Sans doute parce qu’elles ont fait l’objet d’un huis clos du Conseil de paix et de sécurité (CPS) de l’UA trois semaines plus tôt à Libreville, les crises en Côte d’Ivoire, au Darfour et en RD Congo n’ont pas mobilisé les chefs d’État. Tout au plus le Gabonais Omar Bongo Ondimba a-t-il lancé le débat sur ces dossiers, auxquels s’est ajouté celui de la Somalie. Tandis que Thabo Mbeki a présenté un rapport sur l’évolution de sa « feuille de route » sur la Côte d’Ivoire – cela n’aura duré que cinq minutes et n’a fait l’objet d’aucun débat -, en assurant que sa médiation a été confortée par la menace du Conseil de sécurité des Nations unies d’établir des sanctions diplomatiques et financières à l’encontre des protagonistes bloquant le processus de réconciliation nationale. Il dispose ainsi de moyens de pression supplémentaires pour convaincre les différentes parties. Et peut continuer sa solution dite des petits pas : obtenir des concessions simultanées de part et d’autre pour l’application des accords de Marcoussis et d’Accra III. En commençant par convaincre les Forces nouvelles de reprendre leur place au gouvernement, en attendant le processus de désarmement.

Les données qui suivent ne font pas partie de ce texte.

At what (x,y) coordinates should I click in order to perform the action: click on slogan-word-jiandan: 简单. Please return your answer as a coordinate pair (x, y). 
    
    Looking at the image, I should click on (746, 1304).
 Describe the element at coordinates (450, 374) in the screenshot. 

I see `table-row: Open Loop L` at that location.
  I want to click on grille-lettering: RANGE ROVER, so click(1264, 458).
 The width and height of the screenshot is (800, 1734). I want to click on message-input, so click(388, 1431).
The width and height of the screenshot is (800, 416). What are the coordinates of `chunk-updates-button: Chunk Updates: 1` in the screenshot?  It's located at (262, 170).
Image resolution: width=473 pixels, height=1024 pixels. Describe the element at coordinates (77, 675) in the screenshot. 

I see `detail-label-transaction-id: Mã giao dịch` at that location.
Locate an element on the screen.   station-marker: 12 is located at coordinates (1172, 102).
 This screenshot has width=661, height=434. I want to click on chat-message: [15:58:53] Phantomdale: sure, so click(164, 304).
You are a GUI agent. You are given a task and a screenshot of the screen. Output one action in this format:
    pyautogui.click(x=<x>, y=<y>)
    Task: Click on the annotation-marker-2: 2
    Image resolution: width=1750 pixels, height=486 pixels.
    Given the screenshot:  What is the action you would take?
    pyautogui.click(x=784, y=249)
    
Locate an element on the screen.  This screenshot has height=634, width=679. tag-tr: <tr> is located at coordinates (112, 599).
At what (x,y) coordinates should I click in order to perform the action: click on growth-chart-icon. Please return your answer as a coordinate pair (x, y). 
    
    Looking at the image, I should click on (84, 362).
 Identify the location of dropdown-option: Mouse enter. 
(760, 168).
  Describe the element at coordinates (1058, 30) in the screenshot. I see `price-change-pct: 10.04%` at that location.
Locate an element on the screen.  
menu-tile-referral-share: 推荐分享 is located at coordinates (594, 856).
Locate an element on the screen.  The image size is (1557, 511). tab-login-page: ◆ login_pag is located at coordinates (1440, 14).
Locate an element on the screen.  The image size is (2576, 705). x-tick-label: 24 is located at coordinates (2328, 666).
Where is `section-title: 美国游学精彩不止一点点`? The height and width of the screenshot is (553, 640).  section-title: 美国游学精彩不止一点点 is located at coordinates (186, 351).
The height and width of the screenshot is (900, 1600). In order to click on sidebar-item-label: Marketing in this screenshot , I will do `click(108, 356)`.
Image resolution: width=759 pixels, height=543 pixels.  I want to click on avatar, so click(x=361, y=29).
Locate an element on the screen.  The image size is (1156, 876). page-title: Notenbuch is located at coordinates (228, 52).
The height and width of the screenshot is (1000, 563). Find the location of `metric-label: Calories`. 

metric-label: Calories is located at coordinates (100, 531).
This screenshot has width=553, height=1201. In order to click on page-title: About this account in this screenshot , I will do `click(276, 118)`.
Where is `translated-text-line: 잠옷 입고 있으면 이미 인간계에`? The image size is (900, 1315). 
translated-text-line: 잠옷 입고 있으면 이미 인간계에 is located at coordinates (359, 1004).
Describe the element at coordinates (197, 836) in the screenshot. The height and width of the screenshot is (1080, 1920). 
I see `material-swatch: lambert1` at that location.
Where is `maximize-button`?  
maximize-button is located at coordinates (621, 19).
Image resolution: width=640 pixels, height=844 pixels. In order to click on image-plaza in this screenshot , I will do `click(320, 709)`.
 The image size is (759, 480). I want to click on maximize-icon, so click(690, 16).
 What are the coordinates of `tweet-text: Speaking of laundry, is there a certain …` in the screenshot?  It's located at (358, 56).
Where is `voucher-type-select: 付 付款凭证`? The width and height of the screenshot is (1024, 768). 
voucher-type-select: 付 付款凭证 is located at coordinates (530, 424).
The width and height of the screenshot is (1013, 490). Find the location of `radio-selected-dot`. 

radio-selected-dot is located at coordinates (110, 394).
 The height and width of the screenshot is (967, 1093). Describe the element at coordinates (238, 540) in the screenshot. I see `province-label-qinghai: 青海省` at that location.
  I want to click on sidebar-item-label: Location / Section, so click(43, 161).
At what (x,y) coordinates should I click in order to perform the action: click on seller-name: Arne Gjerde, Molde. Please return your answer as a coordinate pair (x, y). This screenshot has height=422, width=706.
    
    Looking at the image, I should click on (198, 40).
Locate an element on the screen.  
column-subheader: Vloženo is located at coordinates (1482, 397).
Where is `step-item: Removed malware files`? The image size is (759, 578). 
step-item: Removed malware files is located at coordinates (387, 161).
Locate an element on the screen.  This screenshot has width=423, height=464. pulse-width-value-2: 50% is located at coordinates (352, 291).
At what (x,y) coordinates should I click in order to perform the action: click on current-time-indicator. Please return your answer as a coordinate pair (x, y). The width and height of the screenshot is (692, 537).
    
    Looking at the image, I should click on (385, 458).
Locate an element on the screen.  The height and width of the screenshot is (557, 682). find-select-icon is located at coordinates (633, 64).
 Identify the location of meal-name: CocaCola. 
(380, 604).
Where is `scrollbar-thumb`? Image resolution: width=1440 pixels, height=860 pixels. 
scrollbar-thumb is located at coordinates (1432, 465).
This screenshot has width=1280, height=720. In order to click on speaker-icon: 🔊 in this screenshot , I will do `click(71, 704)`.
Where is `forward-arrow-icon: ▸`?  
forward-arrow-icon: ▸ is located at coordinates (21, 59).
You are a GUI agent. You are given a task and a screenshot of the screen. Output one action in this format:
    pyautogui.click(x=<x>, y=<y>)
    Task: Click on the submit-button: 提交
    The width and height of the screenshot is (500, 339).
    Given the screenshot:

Laurent Gbagbo a donc été comblé par le sommet d’Abuja. Sans lui donner carte blanche (ses pairs ainsi que le Conseil de sécurité de l’ONU veillent à ne pas être menés en bateau), ces assises ont conforté sa position de « président démocratiquement élu victime d’une tentative de coup d’État ». Le numéro un ivoirien n’est pas le seul chef d’État à avoir quitté Abuja satisfait. Le Congolais Denis Sassou Nguesso et le Tchadien Idriss Déby ne sont pas mécontents de leur séjour nigérian. Le premier a vu son projet de Pacte de non-agression et de défense commune quasiment adopté, et le second a vu avec plaisir ses recommandations sur le Darfour (dossier sur lequel il est médiateur) retenues par ses pairs. Il a suggéré un renforcement des capacités et prérogatives de la commission conjointe ainsi que la tenue préalable d’une réunion à N’Djamena, le 10 février, pour mieux préparer le round de pourparlers prévu dans la capitale fédérale du Nigeria, le 20 février.
Une note d’optimisme. Mais si l’on devait résumer les travaux de ce quatrième sommet de l’UA, on pourrait dire, en paraphrasant la vedette malienne de la chanson, Salif Keïta : Abuja pas bougé.